I've been thinking about defending one's chosen genre. As writers, we get pigeon-holed regularly. I still remember being shocked when a David Morrell I picked up, Brotherhood of the Rose, wasn't a western. The title should have given me a clue, LOL, but I was just sure he was a western writer because of a superb one I'd read by him. My days as a western writer are pretty much closed (though I still have one I want to write), and I remember feeling as if I were a member of a dying, obsolete breed when I told people what I published. Western readers are still out there, but their pickins' are slim and mostly reprints of old stuff. People act as if I'm an old fogey for having written westerns.
Romance authors get their hackles up on a regular basis, with good reason. Those who don't read them sneer, with a look of disdain, if they find out you write them. So they're over 50% of the market? They're not real books right, just all that bodice-ripping rot. Makes me want to whack people over the head when I get that superior attitude. Romances have dross and gold, just as in any other genre. The golden ones are absolutely superb. I have several on my keeper shelf (Laura Kinsale's books will have to be pried from my cold, dead hands).

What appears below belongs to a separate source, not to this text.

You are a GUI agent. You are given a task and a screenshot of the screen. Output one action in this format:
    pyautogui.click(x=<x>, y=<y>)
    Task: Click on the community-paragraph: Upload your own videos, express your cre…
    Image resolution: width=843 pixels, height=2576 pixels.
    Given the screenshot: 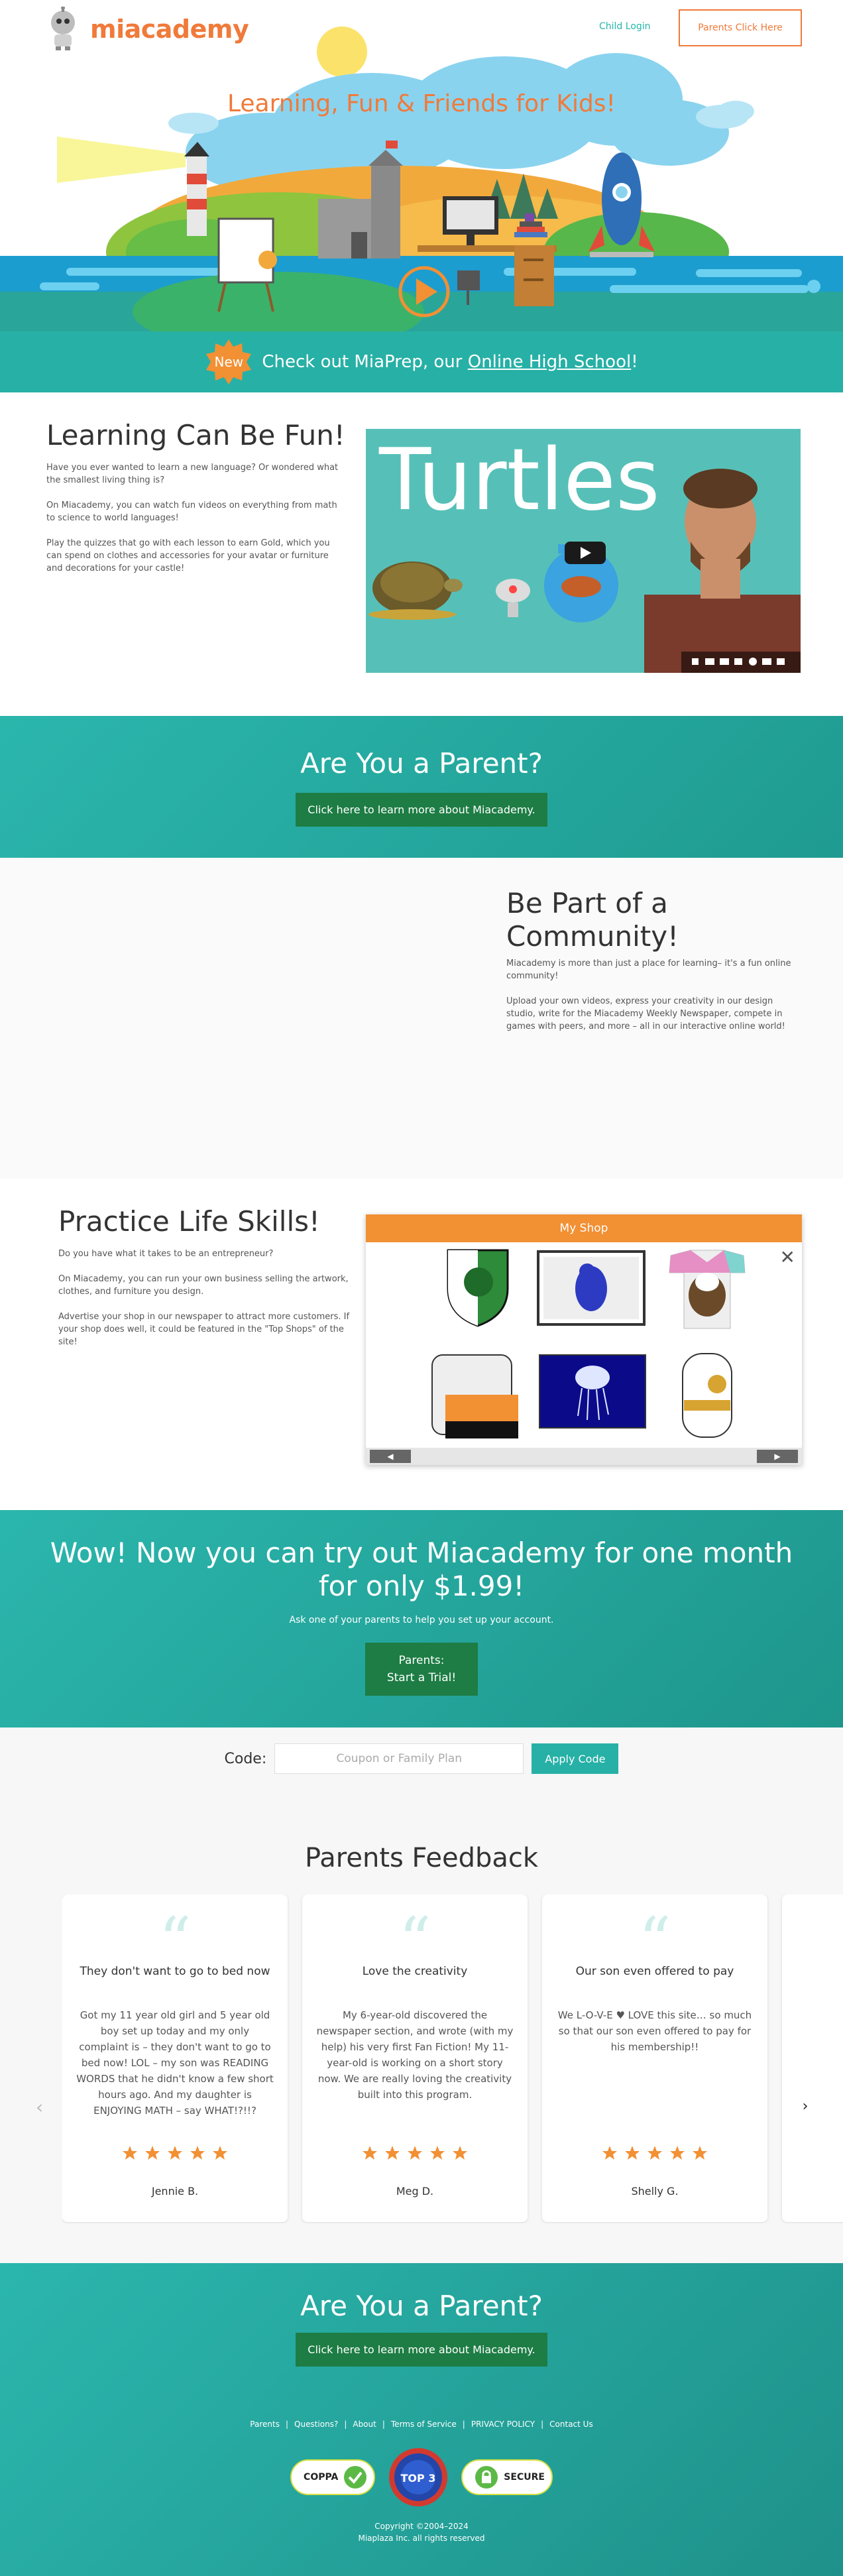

Whether you write vampires, werewolves, punk, urban, scifi, horror, romance, or any other genre, you should never have to defend your chosen line of work. There're readers for them all, and many of them are discriminating and well educated. Some read them just for fun, for a quick escape into another world, and some just want to read a good, well-written story.
As they say on the warning signs to alert you to slow down for workers when a highway is being fixed, " Give 'em a break."